Late-stage medial compartment knee osteoarthritis (OA) can be treated using total knee replacement (TKR) or partial (unicompartmental) knee replacement (PKR). It is not known which replacement offers most benefit for the patient or for the health-care system.
TOPKAT was designed as a multicentre parallel-group superiority randomised controlled trial (RCT) to evaluate the clinical effectiveness and cost-effectiveness of TKR compared with PKR (unicompartmental) for medial compartmental OA. The trial used a novel combined equipoise/expertise approach (hybrid expertise-based design). The expertise-based design component was included to help address some of the known challenges of conducting a RCT of skilled-based interventions, such as clinician preference for one intervention over another. Use of this design helped to maximise surgeon participation in the study and negate known obstacles arising from clinician preference, a feature that was observed in an earlier attempt to evaluate the differences between PKR and TKR. No specified brand or subtype of implant was investigated. It was impractical to blind patients and surgeons to treatment allocation. However, clinical evaluators were masked from treatment allocation where practical.
The Oxford Knee Score at 5 years was the primary end point. Secondary outcomes included activity scores, global health measures, transition items, patient satisfaction (Lund Score) and complications (including reoperation, revision and composite ‘failure’ – defined by minimal Oxford Knee Score improvement and/or reoperation). Cost-effectiveness was also assessed.

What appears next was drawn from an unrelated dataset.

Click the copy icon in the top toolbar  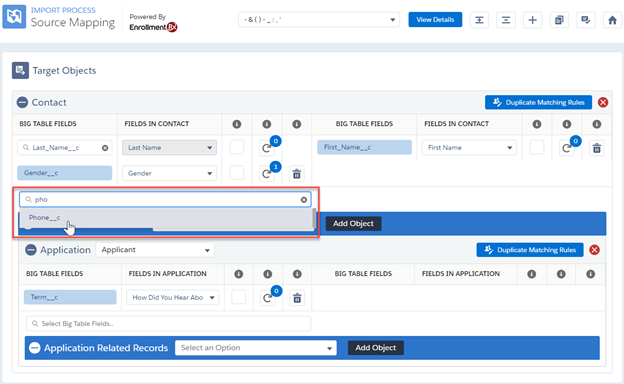pyautogui.click(x=559, y=20)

A total of 528 patients with medial compartment knee osteoarthritis from 27 hospitals (involving 68 experienced surgeons) from across the UK were randomised (PKR, n = 264; TKR, n = 264). The follow-up primary outcome response rate at 5 years was 88% and both operations had good outcomes. There was no significant difference between groups in mean Oxford Knee Score at 5 years (difference 1.04, 95% confidence interval –0.42 to 2.50). An area under the curve analysis of the Oxford Knee Score at 5 years showed benefit in favour of PKR over total knee replacement, but the difference was within the minimal clinically important difference [mean 36.6 (standard deviation 8.3) (n = 233), mean 35.1 (standard deviation 9.1) (n = 231), respectively]. Secondary outcome measures showed consistent patterns of benefit in the direction of PKR compared with TKR although most differences were small and non-significant. Patient-reported improvement (transition) and reflection (would you have the operation again?) showed statistically significant superiority for PKR only, but both of these variables could be influenced by the lack of blinding. The frequency of reoperation (including revision) by treatment received was similar for both groups: 22 out of 245 for PKR and 28 out of 269 for TKR participants. Revision rates at 5 years were 10 out of 245 for PKR and 8 out of 269 for TKR. There were 28 ‘failures’ of PKR and 38 ‘failures’ of TKR (as defined by composite outcome). Beyond 1 year, PKR was cost-effective compared with TKR, being associated with greater health benefits (measured using quality-adjusted life-years) and lower health-care costs, reflecting lower costs of the index surgery and subsequent health-care use.
Good outcomes and relatively few complications were observed after both operations. The measurements taken to assess the clinical benefit were largely very similar between the two groups. Where differences did occur at 5 years, there were only small differences between the two knee replacements and PKR was generally favoured. Some measurements, however, did show a larger difference between the two groups, including whether or not the operation addressed the patients’ problems and whether or not the patient would have the operation again. These measurements were also in favour of PKR, but caution is required not to overstate importance, as participants in the study knew which device they had had implanted. The number of participants requiring further operations or revision surgery was similar in the two groups. This last finding contrasts with information from previously obtained, mainly non-randomised, studies and is of high relevance. The cost of each operation in relation to the benefit obtained was clearly in favour of PKR.
Both PKR and TKR are effective, offer similar clinical outcomes and have similar reoperation and complication rates. Some patient-reported measures of treatment approval were significantly higher for PKR than for PKR. Partial knee replacement was more cost-effective (more effective and cost saving) than TKR at 5 years.
We are undertaking further (10-year) follow-up to assess the longer-term stability of these findings.